“The main thing is to refine materials in a more human direction.”
A revered name in Finland, and an icon of Scandinavian design, Alvar Aalto is synonymous with a more 'humanistic' brand of modernism, characterized by organic forms and material warmth—an esthetic preference which stands in stark contrast to Le Corbusier's rectilinear, glass-and-steel ethos.
While Aalto's architectural style falls within the overall cannon of Scandinavian Modernism, his preference for undulating shapes and tactile surfaces spawned a body of architectural work entirely distinct from his contemporaries. Like Charles and Ray Eames across the Atlantic, Aalto's groundbreaking experiments with bent plywood expanded the boundaries of what was thought possible with the material, and became a hallmark of both his buildings and his furniture.
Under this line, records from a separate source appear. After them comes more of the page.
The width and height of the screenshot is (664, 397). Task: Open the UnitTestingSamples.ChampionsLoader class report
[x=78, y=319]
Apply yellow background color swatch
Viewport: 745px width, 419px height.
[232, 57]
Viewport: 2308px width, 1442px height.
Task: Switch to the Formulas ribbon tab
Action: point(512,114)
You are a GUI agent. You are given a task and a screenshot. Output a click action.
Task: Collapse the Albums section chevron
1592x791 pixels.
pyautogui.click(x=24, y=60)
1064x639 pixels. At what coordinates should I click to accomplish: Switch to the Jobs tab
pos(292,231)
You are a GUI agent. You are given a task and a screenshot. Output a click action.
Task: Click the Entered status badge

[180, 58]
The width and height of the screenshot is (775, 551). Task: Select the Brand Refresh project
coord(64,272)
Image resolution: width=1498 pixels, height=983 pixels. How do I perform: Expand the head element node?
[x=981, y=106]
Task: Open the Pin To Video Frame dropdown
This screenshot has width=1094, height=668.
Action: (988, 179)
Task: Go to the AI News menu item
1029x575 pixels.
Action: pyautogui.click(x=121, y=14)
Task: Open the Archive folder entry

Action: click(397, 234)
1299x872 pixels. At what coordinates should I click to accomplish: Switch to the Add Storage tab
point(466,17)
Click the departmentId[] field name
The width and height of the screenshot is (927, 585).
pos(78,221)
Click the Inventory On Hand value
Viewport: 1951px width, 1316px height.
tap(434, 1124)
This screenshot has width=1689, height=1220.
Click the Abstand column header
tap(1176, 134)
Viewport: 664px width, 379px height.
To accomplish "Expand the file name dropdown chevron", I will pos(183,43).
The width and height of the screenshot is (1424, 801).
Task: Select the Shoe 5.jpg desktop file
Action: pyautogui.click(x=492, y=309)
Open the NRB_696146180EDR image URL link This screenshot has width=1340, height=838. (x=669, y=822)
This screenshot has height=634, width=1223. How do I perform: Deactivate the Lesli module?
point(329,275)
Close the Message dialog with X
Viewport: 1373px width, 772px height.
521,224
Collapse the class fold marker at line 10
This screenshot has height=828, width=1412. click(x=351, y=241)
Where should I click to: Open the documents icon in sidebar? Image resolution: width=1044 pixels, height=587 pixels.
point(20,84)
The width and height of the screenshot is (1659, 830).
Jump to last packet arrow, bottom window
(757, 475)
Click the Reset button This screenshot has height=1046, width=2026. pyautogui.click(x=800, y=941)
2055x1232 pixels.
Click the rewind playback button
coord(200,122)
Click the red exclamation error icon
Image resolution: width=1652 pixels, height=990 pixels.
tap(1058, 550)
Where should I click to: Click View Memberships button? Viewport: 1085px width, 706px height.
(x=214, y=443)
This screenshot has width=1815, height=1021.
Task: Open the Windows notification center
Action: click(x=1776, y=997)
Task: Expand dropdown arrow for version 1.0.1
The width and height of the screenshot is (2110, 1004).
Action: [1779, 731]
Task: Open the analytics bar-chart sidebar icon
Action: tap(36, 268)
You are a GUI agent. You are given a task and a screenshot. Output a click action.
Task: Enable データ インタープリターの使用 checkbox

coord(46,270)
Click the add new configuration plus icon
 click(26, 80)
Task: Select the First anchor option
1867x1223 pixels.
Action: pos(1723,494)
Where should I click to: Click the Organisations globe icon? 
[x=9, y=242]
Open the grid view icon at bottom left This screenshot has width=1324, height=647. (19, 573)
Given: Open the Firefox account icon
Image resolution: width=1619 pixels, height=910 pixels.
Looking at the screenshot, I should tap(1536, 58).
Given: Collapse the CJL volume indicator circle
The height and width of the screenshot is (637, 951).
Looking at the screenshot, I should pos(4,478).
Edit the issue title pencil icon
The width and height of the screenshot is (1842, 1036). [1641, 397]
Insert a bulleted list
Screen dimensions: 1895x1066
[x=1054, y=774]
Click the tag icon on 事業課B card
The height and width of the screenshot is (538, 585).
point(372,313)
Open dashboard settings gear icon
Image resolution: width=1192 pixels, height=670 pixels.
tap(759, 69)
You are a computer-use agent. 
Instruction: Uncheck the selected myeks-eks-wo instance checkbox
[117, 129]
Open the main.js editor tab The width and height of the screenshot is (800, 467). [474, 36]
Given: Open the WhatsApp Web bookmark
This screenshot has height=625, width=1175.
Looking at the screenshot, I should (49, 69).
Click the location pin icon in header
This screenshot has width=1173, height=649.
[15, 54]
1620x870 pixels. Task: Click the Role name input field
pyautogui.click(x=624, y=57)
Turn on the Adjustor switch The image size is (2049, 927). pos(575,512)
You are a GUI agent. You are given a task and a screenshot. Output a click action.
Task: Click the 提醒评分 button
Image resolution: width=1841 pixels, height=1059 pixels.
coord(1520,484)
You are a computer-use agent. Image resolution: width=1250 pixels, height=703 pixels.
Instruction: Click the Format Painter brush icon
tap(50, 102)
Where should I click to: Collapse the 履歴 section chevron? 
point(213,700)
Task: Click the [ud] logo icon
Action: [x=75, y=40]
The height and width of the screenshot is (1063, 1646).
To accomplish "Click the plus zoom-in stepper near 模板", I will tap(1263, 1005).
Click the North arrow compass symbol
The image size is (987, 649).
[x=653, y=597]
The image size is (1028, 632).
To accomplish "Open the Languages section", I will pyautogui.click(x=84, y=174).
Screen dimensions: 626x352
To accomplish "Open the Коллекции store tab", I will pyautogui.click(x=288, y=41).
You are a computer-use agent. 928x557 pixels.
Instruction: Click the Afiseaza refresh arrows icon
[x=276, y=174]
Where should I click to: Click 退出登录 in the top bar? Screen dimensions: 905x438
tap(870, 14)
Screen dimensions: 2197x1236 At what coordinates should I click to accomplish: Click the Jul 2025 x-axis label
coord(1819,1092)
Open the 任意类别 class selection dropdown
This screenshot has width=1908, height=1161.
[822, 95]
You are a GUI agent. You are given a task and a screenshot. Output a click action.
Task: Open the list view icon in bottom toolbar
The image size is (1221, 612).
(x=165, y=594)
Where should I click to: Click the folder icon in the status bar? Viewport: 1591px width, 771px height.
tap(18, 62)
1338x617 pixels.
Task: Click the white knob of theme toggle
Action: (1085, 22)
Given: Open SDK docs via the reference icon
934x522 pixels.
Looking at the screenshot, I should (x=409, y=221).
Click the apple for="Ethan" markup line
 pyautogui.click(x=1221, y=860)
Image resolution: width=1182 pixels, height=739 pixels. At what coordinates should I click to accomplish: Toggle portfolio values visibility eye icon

In 1935, Aalto and his wife Aino founded Artek, a design and manufacturing studio through which his experiments with bent plywood could be exactingly realized. Artek remains the sole manufacturer of Aalto furniture, and one of his many lasting legacies. Aalto's interest in materials extended beyond wood—exemplified by his Aalto Vase, a gently rhythmic, instantly recognizable form, rumored to have been inspired by the shape of a woman's blouse. Fitting for a man whose name translates to the Finnish word for 'wave,' Alvar Alto, it seems, could never stray far from his beloved curves.